English Premier League football clubs have unanimously agreed that ‘Project Big Picture’ will not be endorsed or pursued by the league or the English Football Association (FA), with alternative plans for the structure of the game set to be explored.

Details of Project Big Picture were first reported by The Telegraph on Sunday, with the proposal centering on reducing the Premier League to an 18-team competition and including a £250m (€276m/$324m) bailout of the English Football League (EFL), whose clubs have been significantly hit by COVID-19.

Project Big Picture, which was being driven by Manchester United and Liverpool, also proposed axing the Community Shield and EFL Cup competitions. Nine current clubs – United, Liverpool, Manchester City, Chelsea, Tottenham Hotspur, Arsenal, Everton, West Ham United and Southampton – would also have been afforded special voting rights.

The proposal has been short-lived, though, with the Premier League confirming yesterday (Wednesday) that all 20 clubs have agreed to not pursue the plans. Shareholders instead agreed to work together as a 20-club collective on a “strategic plan” for the future structures and financing of the English game.

The plan will focus on competition structure, calendar, governance and financial sustainability, and has received the full support of the FA. Input from all stakeholders, including fans, the government and the EFL, will be sought.

Yesterday’s meeting also saw Premier League clubs agree to a rescue package to secure the future of League One and League Two clubs, whose revenues have been harder hit by COVID-19.

The Premier League said in a statement: “This offer will consist of grants and interest-free loans totalling a further £50m on top of the £27.2m solidarity payments already advanced to League One and League Two this year, making a total of £77.2m.”

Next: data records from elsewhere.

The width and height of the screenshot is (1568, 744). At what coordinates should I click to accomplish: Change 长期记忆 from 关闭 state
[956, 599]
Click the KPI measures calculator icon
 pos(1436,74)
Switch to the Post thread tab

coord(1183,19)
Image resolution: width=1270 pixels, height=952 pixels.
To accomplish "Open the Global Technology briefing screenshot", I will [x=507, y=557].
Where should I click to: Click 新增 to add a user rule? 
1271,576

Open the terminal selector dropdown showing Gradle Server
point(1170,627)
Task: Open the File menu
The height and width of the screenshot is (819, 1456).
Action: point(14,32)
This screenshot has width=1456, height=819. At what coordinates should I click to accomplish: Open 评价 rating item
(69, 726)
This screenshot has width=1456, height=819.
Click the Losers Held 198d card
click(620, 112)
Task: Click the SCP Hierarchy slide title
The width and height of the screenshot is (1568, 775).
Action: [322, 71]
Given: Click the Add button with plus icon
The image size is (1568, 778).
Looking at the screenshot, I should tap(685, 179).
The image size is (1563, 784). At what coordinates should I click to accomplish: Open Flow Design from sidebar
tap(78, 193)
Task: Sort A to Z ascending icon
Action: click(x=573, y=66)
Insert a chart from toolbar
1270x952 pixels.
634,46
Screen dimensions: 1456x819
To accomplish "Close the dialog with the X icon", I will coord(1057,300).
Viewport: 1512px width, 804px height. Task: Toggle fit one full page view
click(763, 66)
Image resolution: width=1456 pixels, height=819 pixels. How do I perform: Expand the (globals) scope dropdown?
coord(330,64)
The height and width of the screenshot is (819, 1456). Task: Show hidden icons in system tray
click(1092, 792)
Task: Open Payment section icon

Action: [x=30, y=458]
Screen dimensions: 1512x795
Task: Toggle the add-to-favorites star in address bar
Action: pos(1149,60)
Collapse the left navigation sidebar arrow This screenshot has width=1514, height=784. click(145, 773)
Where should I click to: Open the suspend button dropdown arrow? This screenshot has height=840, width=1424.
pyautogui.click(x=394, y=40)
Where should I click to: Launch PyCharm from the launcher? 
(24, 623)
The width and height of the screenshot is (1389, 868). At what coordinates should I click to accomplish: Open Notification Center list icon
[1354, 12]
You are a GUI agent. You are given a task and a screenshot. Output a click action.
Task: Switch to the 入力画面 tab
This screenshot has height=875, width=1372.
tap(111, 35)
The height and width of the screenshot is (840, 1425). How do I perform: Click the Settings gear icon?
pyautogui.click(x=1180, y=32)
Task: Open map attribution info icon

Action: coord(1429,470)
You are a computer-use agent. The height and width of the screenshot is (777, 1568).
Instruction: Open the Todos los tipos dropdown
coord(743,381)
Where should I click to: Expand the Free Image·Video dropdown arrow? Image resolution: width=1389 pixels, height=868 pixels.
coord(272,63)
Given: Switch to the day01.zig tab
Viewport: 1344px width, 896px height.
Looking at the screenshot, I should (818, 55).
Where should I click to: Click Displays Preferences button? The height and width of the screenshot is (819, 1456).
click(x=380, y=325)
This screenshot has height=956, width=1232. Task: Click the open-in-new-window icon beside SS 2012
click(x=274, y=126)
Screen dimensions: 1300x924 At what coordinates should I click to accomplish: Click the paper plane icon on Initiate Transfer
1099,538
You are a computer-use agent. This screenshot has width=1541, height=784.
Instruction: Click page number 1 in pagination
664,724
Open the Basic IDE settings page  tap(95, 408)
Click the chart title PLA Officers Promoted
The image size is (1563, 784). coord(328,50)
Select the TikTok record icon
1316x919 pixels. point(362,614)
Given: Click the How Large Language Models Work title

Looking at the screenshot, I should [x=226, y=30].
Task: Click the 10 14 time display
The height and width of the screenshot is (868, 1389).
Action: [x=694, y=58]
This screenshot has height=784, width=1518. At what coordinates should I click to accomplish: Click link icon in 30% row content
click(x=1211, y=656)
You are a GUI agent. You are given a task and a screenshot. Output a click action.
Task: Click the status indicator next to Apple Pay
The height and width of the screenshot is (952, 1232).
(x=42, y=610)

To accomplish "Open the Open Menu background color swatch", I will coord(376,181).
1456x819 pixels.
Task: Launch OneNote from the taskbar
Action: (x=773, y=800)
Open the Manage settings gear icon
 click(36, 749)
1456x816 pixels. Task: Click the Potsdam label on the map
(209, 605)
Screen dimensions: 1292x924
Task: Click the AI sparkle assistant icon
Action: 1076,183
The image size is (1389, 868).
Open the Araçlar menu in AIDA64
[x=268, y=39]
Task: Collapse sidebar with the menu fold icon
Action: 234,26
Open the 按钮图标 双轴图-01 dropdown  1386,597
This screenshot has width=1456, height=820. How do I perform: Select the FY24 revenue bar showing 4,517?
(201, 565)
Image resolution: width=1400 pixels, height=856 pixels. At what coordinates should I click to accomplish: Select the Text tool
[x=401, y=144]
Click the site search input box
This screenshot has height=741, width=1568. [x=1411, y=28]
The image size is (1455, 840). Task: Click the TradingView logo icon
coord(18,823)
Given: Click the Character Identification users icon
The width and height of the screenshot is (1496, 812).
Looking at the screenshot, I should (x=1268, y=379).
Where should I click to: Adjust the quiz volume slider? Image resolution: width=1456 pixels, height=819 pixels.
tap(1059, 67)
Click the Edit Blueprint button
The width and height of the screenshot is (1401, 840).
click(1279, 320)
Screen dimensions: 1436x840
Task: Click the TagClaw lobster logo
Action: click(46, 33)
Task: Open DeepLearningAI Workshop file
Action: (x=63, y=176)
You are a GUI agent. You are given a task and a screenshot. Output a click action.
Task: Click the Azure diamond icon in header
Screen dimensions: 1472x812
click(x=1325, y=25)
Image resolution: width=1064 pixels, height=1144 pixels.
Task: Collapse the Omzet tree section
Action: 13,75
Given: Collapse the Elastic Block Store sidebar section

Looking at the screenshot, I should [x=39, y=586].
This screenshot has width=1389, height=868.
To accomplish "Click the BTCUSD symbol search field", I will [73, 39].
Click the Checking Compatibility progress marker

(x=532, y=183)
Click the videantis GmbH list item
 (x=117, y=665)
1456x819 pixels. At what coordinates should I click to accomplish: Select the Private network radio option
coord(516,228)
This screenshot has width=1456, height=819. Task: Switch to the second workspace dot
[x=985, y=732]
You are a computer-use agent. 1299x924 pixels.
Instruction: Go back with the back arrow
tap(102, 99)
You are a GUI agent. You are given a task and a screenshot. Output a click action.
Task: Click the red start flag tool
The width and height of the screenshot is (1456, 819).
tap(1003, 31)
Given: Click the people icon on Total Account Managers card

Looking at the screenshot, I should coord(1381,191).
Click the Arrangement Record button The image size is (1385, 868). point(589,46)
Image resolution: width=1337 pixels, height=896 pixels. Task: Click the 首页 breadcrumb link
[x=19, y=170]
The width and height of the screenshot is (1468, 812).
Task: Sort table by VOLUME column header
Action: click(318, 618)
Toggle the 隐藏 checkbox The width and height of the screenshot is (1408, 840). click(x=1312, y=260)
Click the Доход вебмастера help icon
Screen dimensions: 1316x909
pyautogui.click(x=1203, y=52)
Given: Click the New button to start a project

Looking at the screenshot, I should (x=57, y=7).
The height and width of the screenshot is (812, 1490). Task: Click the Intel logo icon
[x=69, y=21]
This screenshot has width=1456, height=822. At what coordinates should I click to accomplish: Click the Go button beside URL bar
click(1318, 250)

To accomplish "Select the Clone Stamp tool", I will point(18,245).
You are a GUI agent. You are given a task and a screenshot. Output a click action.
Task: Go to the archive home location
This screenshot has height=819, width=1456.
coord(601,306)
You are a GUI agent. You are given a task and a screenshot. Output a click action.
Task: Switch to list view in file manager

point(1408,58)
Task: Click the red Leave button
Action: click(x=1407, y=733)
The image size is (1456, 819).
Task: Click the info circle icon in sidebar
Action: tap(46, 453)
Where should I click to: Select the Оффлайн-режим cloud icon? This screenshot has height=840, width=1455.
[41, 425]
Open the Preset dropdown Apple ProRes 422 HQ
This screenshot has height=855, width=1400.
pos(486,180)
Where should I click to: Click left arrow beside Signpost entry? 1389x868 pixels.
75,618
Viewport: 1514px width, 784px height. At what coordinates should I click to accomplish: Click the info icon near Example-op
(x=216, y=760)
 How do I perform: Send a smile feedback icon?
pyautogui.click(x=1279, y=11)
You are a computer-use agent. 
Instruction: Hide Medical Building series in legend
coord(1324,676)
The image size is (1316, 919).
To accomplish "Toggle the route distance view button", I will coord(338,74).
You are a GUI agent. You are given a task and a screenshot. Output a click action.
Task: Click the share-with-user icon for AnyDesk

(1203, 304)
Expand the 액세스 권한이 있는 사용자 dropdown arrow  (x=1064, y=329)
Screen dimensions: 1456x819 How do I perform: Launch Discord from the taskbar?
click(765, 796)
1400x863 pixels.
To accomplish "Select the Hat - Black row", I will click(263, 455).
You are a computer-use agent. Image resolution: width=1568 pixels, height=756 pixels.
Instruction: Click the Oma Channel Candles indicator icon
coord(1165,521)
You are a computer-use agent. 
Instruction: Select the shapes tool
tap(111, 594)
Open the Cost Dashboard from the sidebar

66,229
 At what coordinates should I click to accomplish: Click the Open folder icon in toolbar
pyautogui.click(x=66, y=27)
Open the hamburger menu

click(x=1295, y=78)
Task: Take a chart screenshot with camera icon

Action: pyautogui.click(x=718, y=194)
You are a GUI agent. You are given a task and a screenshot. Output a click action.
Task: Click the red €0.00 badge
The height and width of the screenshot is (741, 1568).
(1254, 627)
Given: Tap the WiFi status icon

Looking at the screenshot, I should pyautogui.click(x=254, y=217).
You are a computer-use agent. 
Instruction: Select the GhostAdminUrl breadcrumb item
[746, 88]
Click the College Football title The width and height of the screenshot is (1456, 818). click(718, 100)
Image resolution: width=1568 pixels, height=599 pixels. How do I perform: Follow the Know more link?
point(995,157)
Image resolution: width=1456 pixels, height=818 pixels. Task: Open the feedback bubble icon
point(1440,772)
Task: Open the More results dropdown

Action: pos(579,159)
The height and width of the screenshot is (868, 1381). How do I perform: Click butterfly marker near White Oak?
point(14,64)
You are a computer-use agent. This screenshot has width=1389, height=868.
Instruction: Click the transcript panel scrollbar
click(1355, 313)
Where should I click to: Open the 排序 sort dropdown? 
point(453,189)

Further discussions will be held with the EFL regarding the financial needs of Championship clubs.

The EFL said it would meet with all of its clubs today to discuss the proposals put forward by the Premier League. EFL chairman Rick Parry had been supportive of Project Big Picture but the Premier League had been strongly against the proposal.

The EFL said in a statement: “As we have maintained across the past 72 hours, there is a significant issue facing the English footballing pyramid and therefore it is encouraging that there is an acknowledgment that a review of the current status quo is required, with a strategic plan to be developed to consider the future of the football.

“While by no means a finished product, Project Big Picture was developed to consider these same issues and address the challenges facing football from top to bottom. The EFL welcomes the opportunity to contribute to any wider debate with colleagues across the game as we seek to finally address impossible economic pressures and deliver on the objective of having a sustainable EFL in the long-term.”

Project Big Picture would have also allowed Premier League clubs to claim back significant sums for the costs of their stadium projects. The Telegraph reported earlier this week that Tottenham could claim back around £125m for the costs of its new stadium, while Liverpool could be entitled around £30m from the renovation of Anfield’s Main Stand in 2016.

Other potential beneficiaries from this clause would have included Manchester City, which in 2015 expanded the capacity of its Etihad Stadium, Brighton & Hove Albion, which moved into the Amex Stadium in 2011, and Everton, which is planning a new £500m, 52,000-seat stadium on Bramley Moore Dock.